> [Exercise]: Please output exactly the lines below, starting at the line that has "This screenshot has height=452, width=1298." and ending at the line that has "The width and height of the screenshot is (485, 273).", both included; leave out all pictures and include nothing else.

== Material provided

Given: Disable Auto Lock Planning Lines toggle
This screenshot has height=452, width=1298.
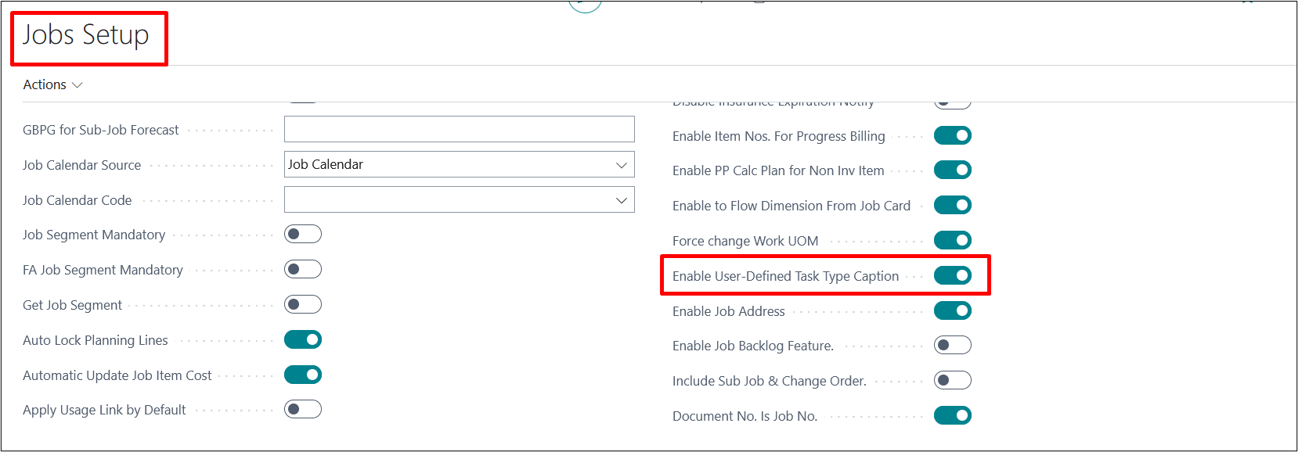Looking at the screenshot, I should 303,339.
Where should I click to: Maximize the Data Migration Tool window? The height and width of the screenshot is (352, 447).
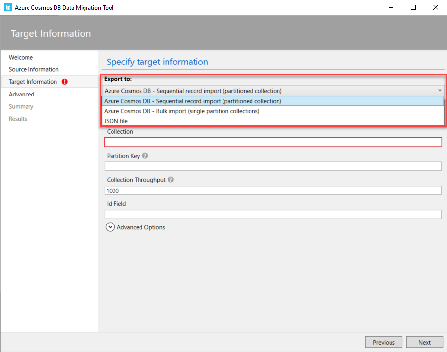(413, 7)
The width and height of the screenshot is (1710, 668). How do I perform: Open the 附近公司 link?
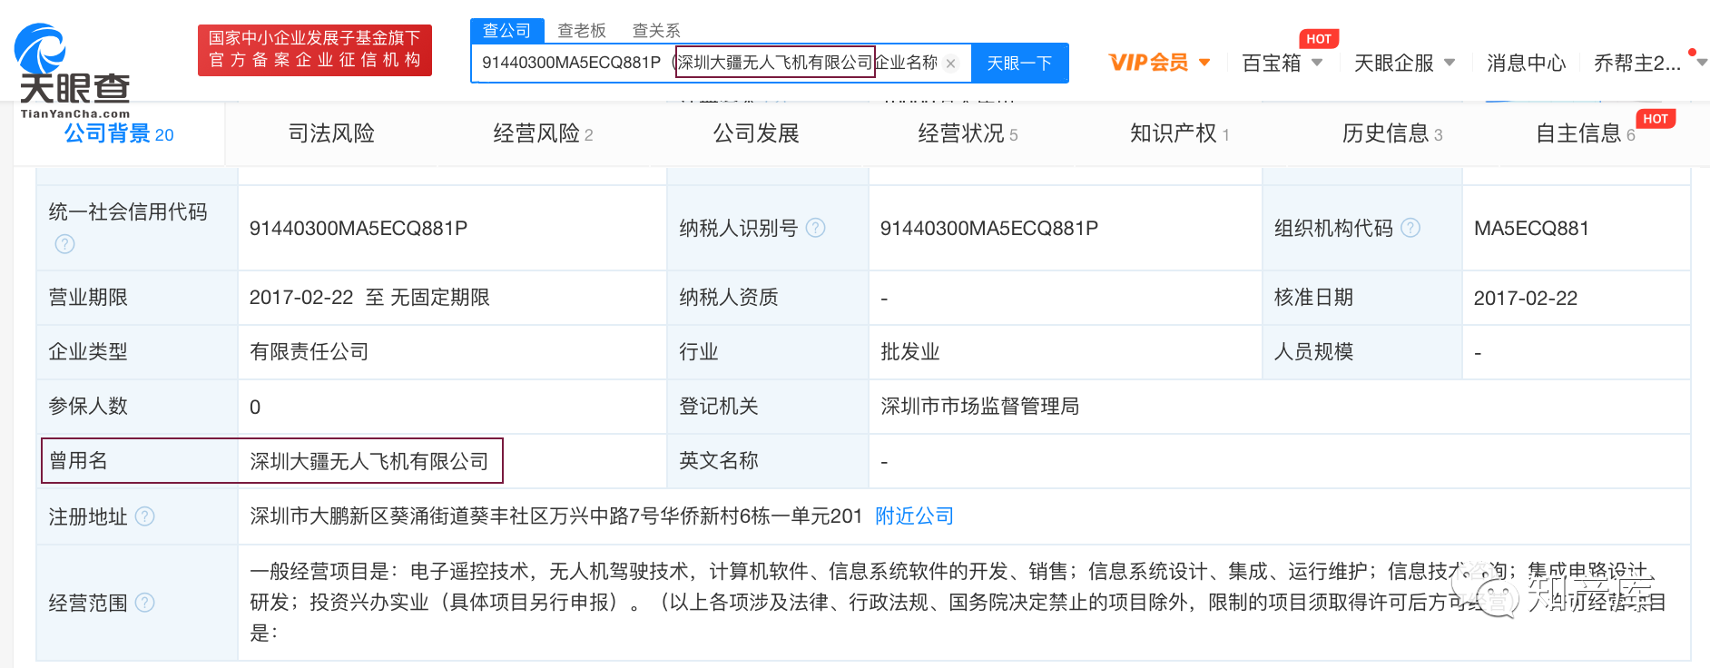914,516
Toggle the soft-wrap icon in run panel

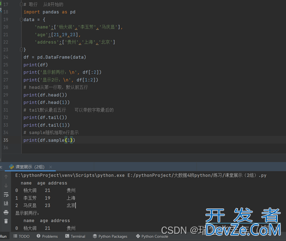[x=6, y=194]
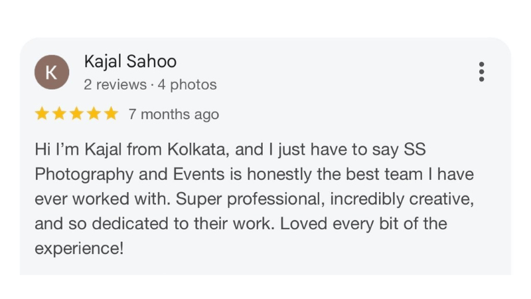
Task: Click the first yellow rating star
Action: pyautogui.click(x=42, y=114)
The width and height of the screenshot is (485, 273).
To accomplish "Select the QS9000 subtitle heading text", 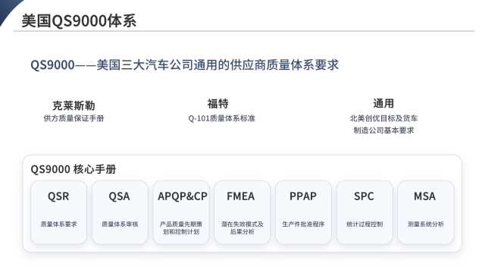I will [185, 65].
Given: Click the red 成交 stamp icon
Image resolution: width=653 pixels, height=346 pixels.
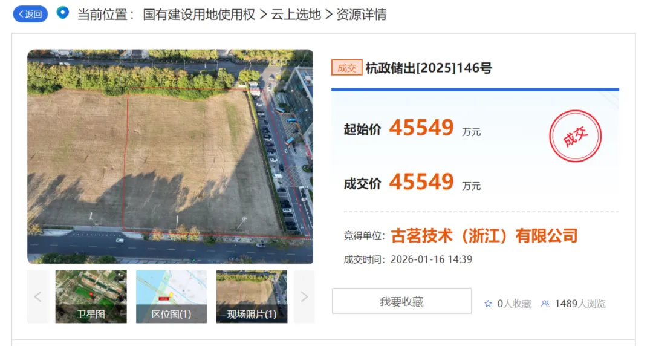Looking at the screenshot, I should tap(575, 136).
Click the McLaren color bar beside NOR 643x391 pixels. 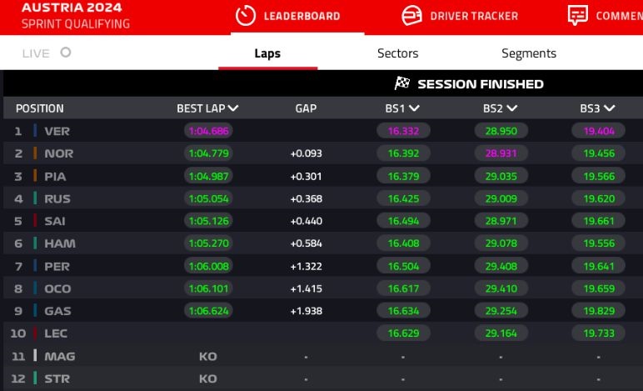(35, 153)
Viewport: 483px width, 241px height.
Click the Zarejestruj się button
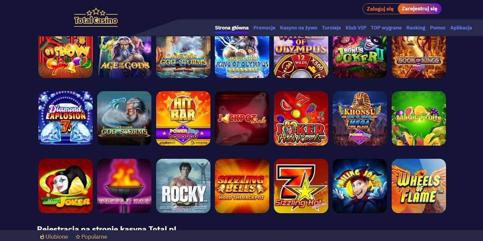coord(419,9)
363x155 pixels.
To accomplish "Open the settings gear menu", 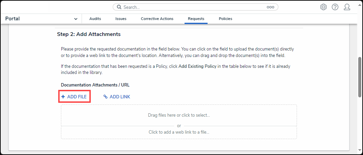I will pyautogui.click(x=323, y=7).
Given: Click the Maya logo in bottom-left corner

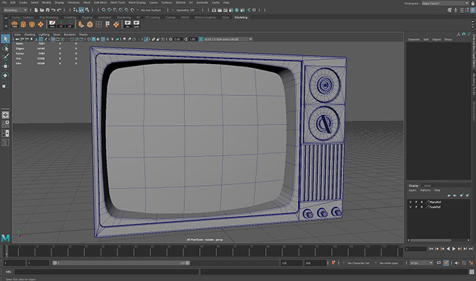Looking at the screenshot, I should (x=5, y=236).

====

> [Answer to the exercise]:
This screenshot has height=452, width=1298.
Looking at the screenshot, I should 303,339.
Where should I click to: Maximize the Data Migration Tool window? The height and width of the screenshot is (352, 447).
(413, 7)
The width and height of the screenshot is (1710, 668). How do I perform: Open the 附近公司 link?
914,516
Toggle the soft-wrap icon in run panel

[x=6, y=194]
Task: Click the first yellow rating star
Action: pyautogui.click(x=42, y=114)
The width and height of the screenshot is (485, 273).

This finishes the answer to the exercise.